FADING GIGOLO (2013, Antidote Films, 90 mins, Colour, 1.85:1, DTS/Dolby Digital, Cert: 15, Comedy Drama) ∗∗∗∗∗
      Starring: John Turturro (Fioravante), Woody Allen (Murray), Vanessa Paradis (Avigal), Liev Schreiber (Dovi), Sharon Stone (Dr. Parker), Sofía Vergara (Selima), Tonya Pinkins (Othella), Aubrey Joseph (Cefus), Dante Hoagland (Coco), Isaiah Clifton (Cyrus), Michael Badalucco (Burly Driver), Aida Turturro (Driver’s Wife), Allen Lewis Rickman (Hasidic Driver).
      Producer: Bill Block, Paul Hanson, Jeffrey Kusama-Hinte; Director: John Turturro; Writer: Abraham Laboriel, Bill Maxwell; Director of Photography: Marco Pontecorvo (Color Lab); Music: Ken Thorne; Film Editor: Simona Paggi; Production Designer: Lester Cohen, Art Director: Sarah Frank; Set Decorator: Sheila Bock; Costume Designer: Donna Zakowska.

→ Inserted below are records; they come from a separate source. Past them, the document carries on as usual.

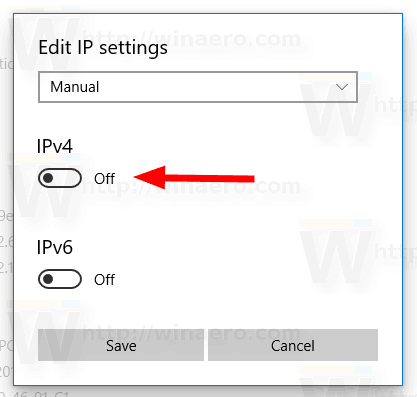Viewport: 417px width, 397px height.
Task: Click the round knob of the IPv6 switch
Action: (x=48, y=279)
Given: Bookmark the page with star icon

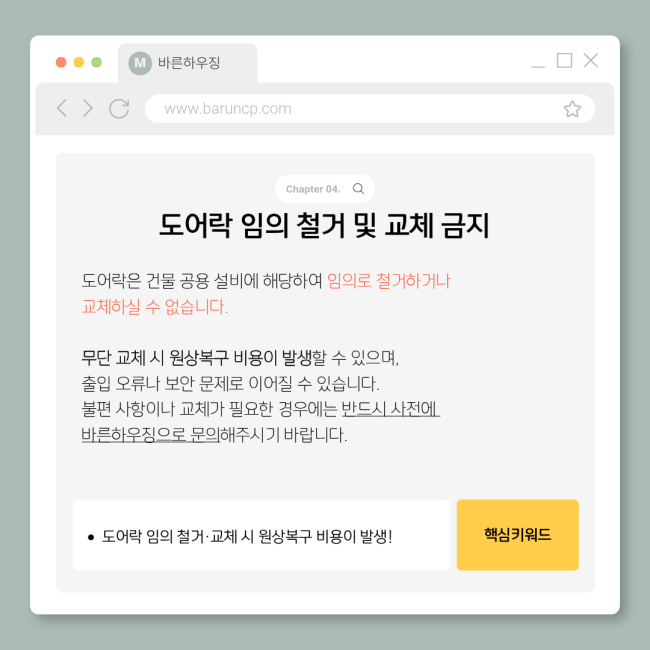Looking at the screenshot, I should 572,109.
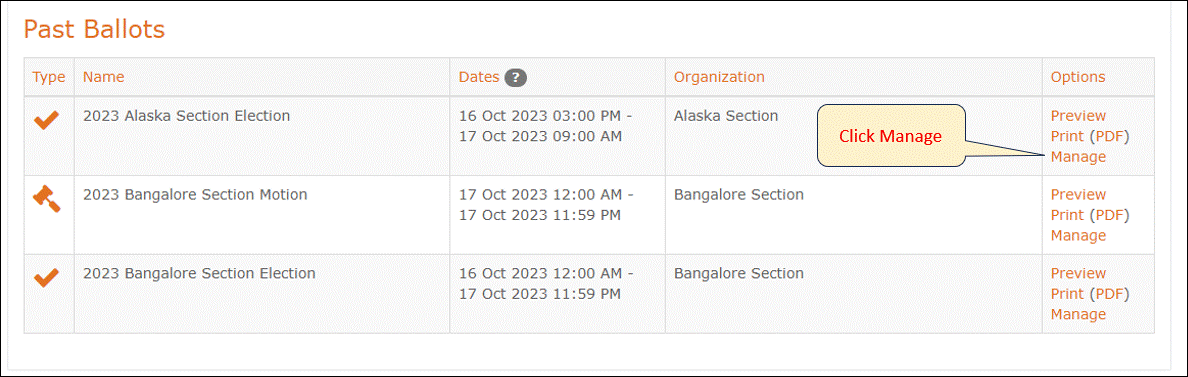Manage the 2023 Bangalore Section Motion
This screenshot has width=1188, height=377.
tap(1078, 235)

101667_frontTurturro wrote and directed this slight comedy drama in which he plays Fioravante, a cash-strapped florist who decides to become a professional gigolo as a way of making money to help his equally cash-strapped friend, Murray (Allen). With Murray acting as his manager, prompted by his dermatologist (Stone) requesting he find her someone willing to participate in a menage-a-trois, Tuturro quickly becomes a word-of-mouth hit. But when he is asked to help Avigal (Paradis) overcome the loneliness she still feels seven years after the death of her husband, he begins to question his choices.

What starts out as a comedy, much akin to some of Allen’s own later efforts, turns into something of a parable in its second half with the tenderness Turturro’s character feels toward Paradis. Allen adopts the shyster screen persona he plays so well, notably in BROADWAY DANNY ROSE. Much of the film’s humour is derived from his enthusiastically entrepreneurial approach to his new role.

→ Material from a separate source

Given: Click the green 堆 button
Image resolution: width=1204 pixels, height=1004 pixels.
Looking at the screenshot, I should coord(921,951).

But as the focus moves away from Stone’s spoilt loneliness to Paradis’ sad loneliness, the mood of the film turns more toward gentle drama. The shift in tone is undoubtedly deliberate, but betrays a movie that falls between two stools and fails to satisfy either camp completely. Turturro himself downplays his role too much thereby removing all emotion from the character, despite his obvious tender feelings for Paradis.

It is therefore left to Allen to give the movie its life and its most pleasurable moments and whilst FADING GIGOLO will only find a limited audience there is still enough there to make it enjoyable, as well as demonstrate it could have been better.